I am taking audit classes in Dusty’s School of Theology. In case you’re wondering why you’ve never heard of this particular seminary, it’s because Dusty is our beloved mutt. And while, theoretically, he should be sitting at our feet, I have found myself, figuratively, sitting at his feet.
Have you ever seen the focused attention of a dog who is anticipating a tasty treat or a meal? One morning at breakfast, I watched Dusty taking up position by the side of hubby’s chair. You want a picture of undivided devotion? This was it. Dusty has been blessed with a pair of head-turning, heart-gripping eyes that I imagine are what the classical authors used to call “limpid pools” when describing fair maidens. Those eyes have the power to mesmerise many an unsuspecting visitor into feeding him tasty morsels. Anyway, I digress. So there was Dusty, training his every sinew, muscle and mental faculty on the one thing he so desired…being fed a scrap by his master.
This was just before my beloved and I were about to do our morning devotional reading.
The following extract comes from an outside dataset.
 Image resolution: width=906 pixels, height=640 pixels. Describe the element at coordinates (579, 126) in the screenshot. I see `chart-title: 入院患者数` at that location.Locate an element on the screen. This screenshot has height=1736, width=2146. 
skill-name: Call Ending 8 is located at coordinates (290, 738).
And it suddenly struck me that, for shame, I do not come to the Lord’s table or presence with even a smidgen of Dusty’s wholehearted attentiveness. He comes to our dining table with complete confidence that he will be fed, and that it will be good. He knows we will only feed him food that will nourish.
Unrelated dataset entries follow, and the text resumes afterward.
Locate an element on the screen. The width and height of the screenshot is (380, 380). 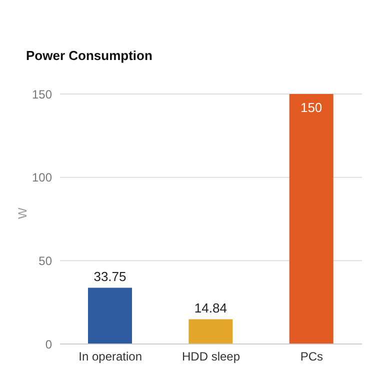
y-axis-title: W is located at coordinates (22, 213).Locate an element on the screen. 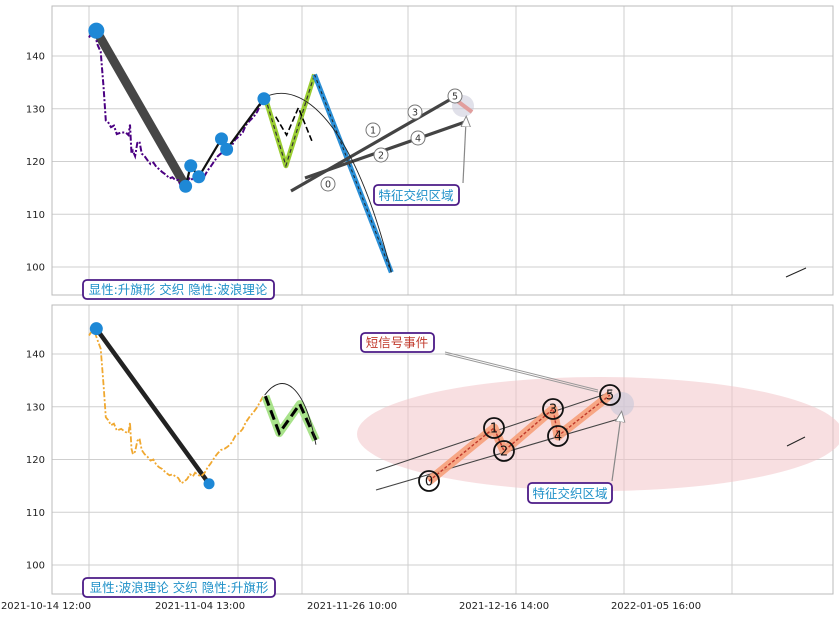 This screenshot has height=617, width=839. bottom-highlight-ellipse is located at coordinates (598, 434).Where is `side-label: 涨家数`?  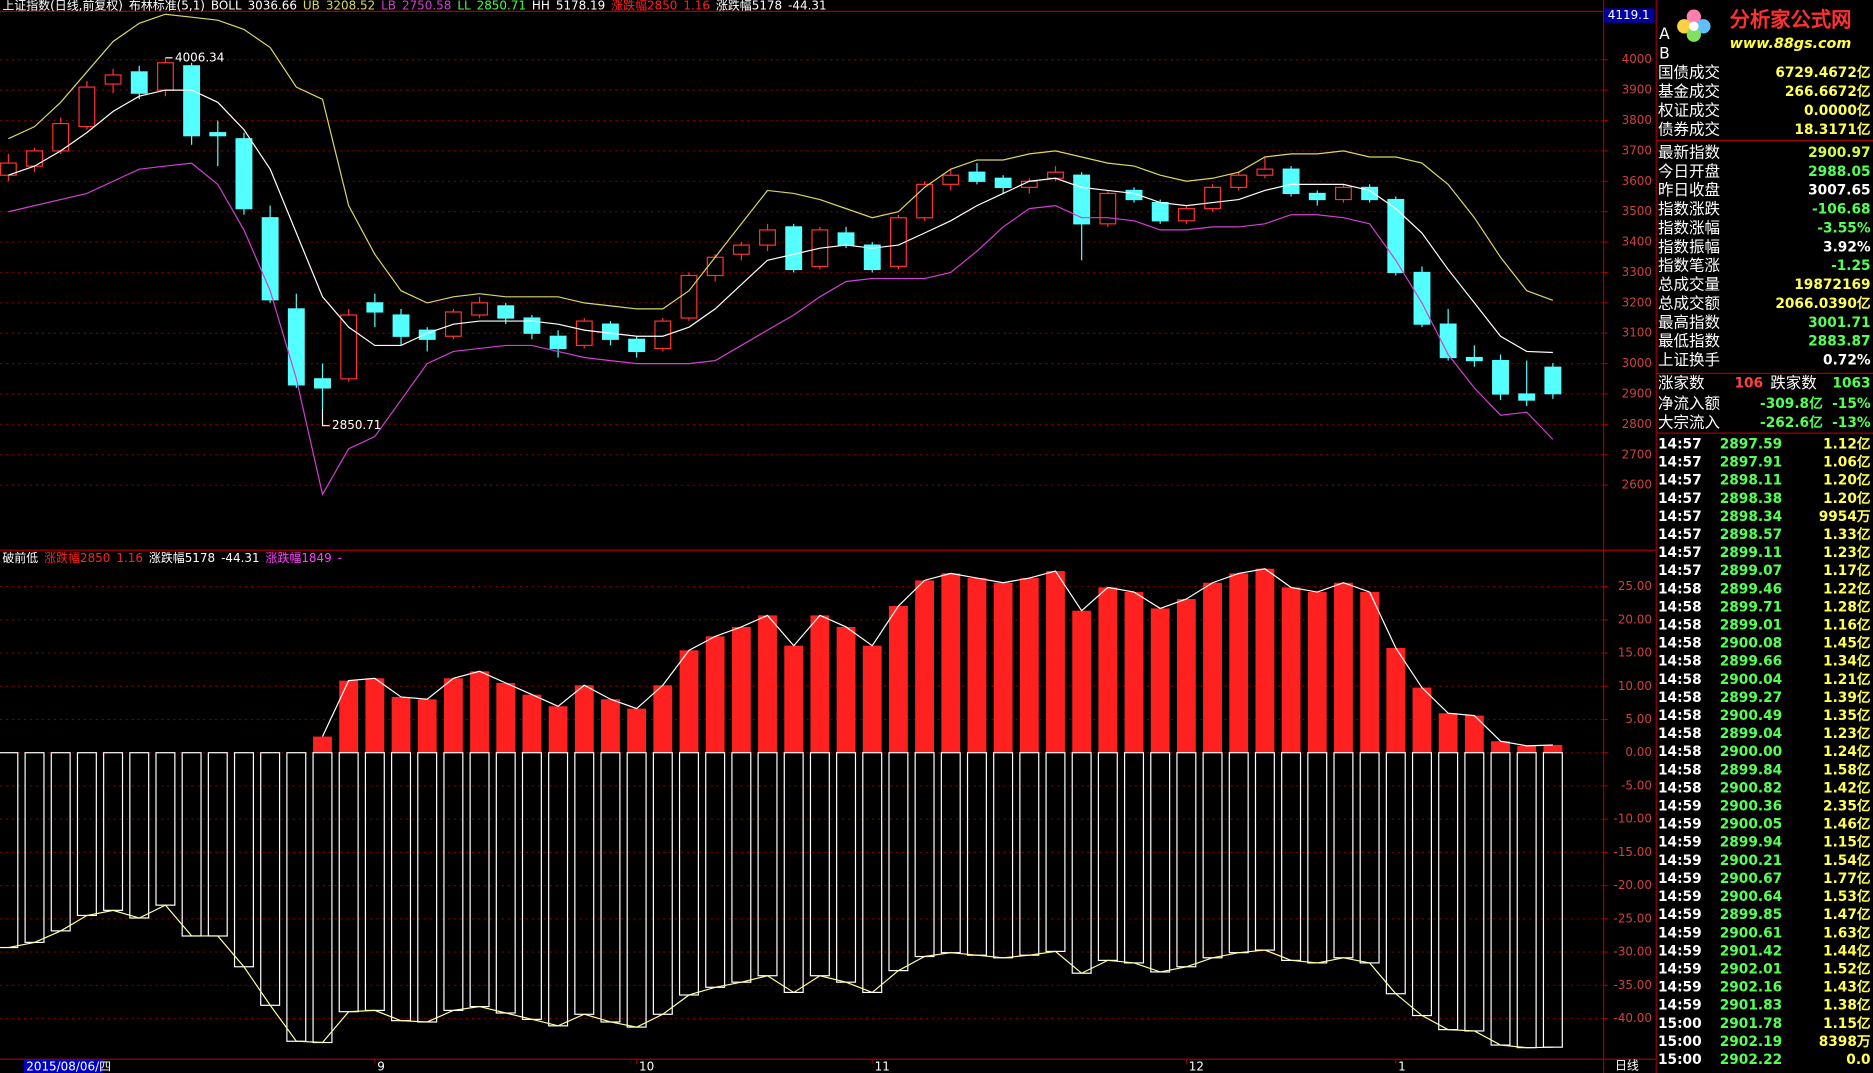 side-label: 涨家数 is located at coordinates (1682, 383).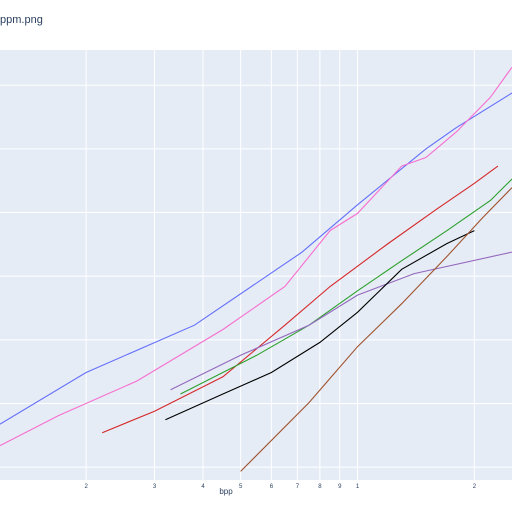 This screenshot has width=512, height=512. What do you see at coordinates (155, 487) in the screenshot?
I see `x-tick-label: 3` at bounding box center [155, 487].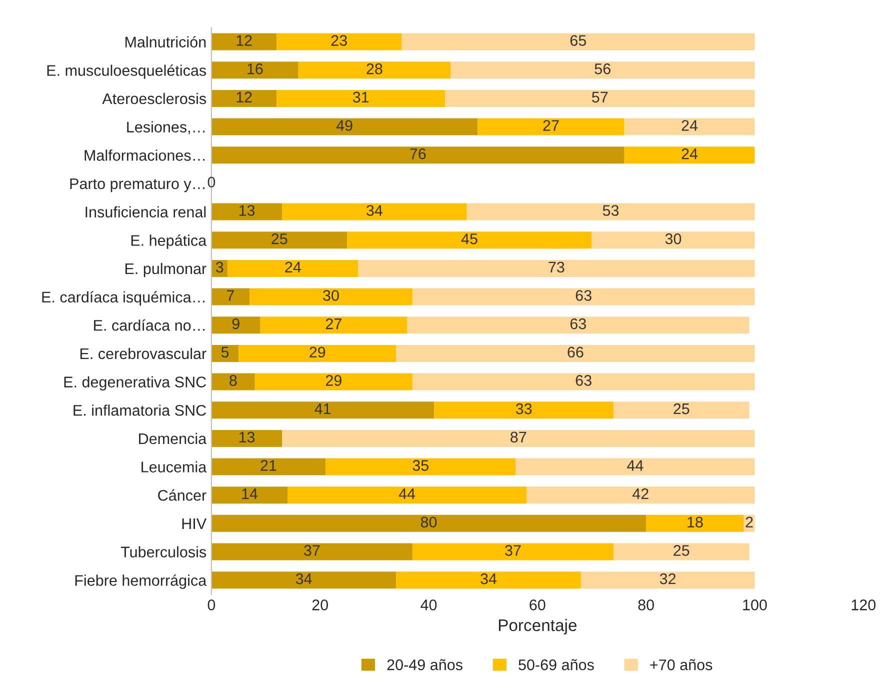 The height and width of the screenshot is (691, 881). What do you see at coordinates (538, 626) in the screenshot?
I see `x-axis-title: Porcentaje` at bounding box center [538, 626].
It’s a new year and I’m attempting to read the Bible in one year again. I know when I come to God through His Word, I can have full confidence that I will be fed, and that it will be good. What God feeds me will definitely not harm me. I will be nourished. Yet I do not approach Him with the eagerness that I see in Dusty. I do not gaze longingly at Him, waiting on His every word and gesture, listening for His voice. Methinks the heart doth groweth cold.
The start of the year is a good time to recalibrate our spiritual GPSes. Where are we heading in our spiritual walk and how are we getting there. Most year-ends in the recent past have gone by in a blur of tasks and activities. And each new year has whizzed by. But God, the ever-faithful, has been there with us through it all. Unwavering in His mercy and love. Ever-ready to come in and sup with us.
I was so glad that Kurby, our worship leader yesterday, guided us to reflect on all that the Lord had seen us through in 2012…the highs and the lows, and everything in between. I needed to be reminded that God was in all that I had gone through in the past year. As Francis Thompson wrote in The Hound of Heaven (accessed 7 January 2013),
Whom wilt thou find to love ignoble thee,
Save Me, save only Me?
All which I took from thee I did but take,
Not for thy harms,
But just that thou might’st seek it in My arms.
And in remembering, I might turn to God again with a deepened gratitude and renewed focus.
My beloved, who started out this year by returning to the pastorate (albeit in a half-time capacity as Teaching Pastor), gave a rousing rallying call to our church family, for everyone to seek maturity in Christ this year.
Him we proclaim, warning everyone and teaching everyone with all wisdom, so that we may present everyone mature in Christ. (Colossians 1:28 HCSB)
What would this maturity look like? There would be three facets of growth in our key relationships. In relating to God we grow in our capacity to trust in His unfailing love and obey all that He calls us to do. In building a caring community of believers, we grow in our capacity to love and serve. Ultimately, we need to share with a needy world the source of our joy and strength; we show them through the way we live our lives and tell the Good News.
I know this growth would be beyond me if not for the signposts that God places along the way. Sometimes, it’ll be the spiritual friends who share this journey with me, many times it’ll be God’s Word that will cut me to the core. Daily, though, it’ll be Dusty, reminding me of the quality of my devotion. Every single day, for the past 11 years of his life, he has shown me what it is to be singlemindedly focused on his relationship with his master(s) and his food. One of my favourite writers, Anna Quindlen, noted something similar of her dog Beau:
Love unconditional, attention unwavering, companionship without question or criticism.… In a world that seems so uncertain, in lives that seem sometimes to ricochet from challenge to upheaval and back again, a dog can be counted on in a way that’s true of little else. (Life with Beau: A Tale of a Dog and His Family. London, UK: Hutchinson, 2008, 19.)
Unlike Anna, though, I would say that the way a dog can be counted on (and more) is very much true of our heavenly Father. His love has been unconditional…I have stumbled and fallen so often, I have permanent scars on my hands and knees. Yet God has shown me time and again that He’ll pick me up, brush the dust off me and nudge me along my way, sorer but wiser.
So, this year, with Dusty’s help, I hope to be able to sit at my Master’s feet, expectantly, and learn to grow deeper in loving Him, my neighbour, and the world.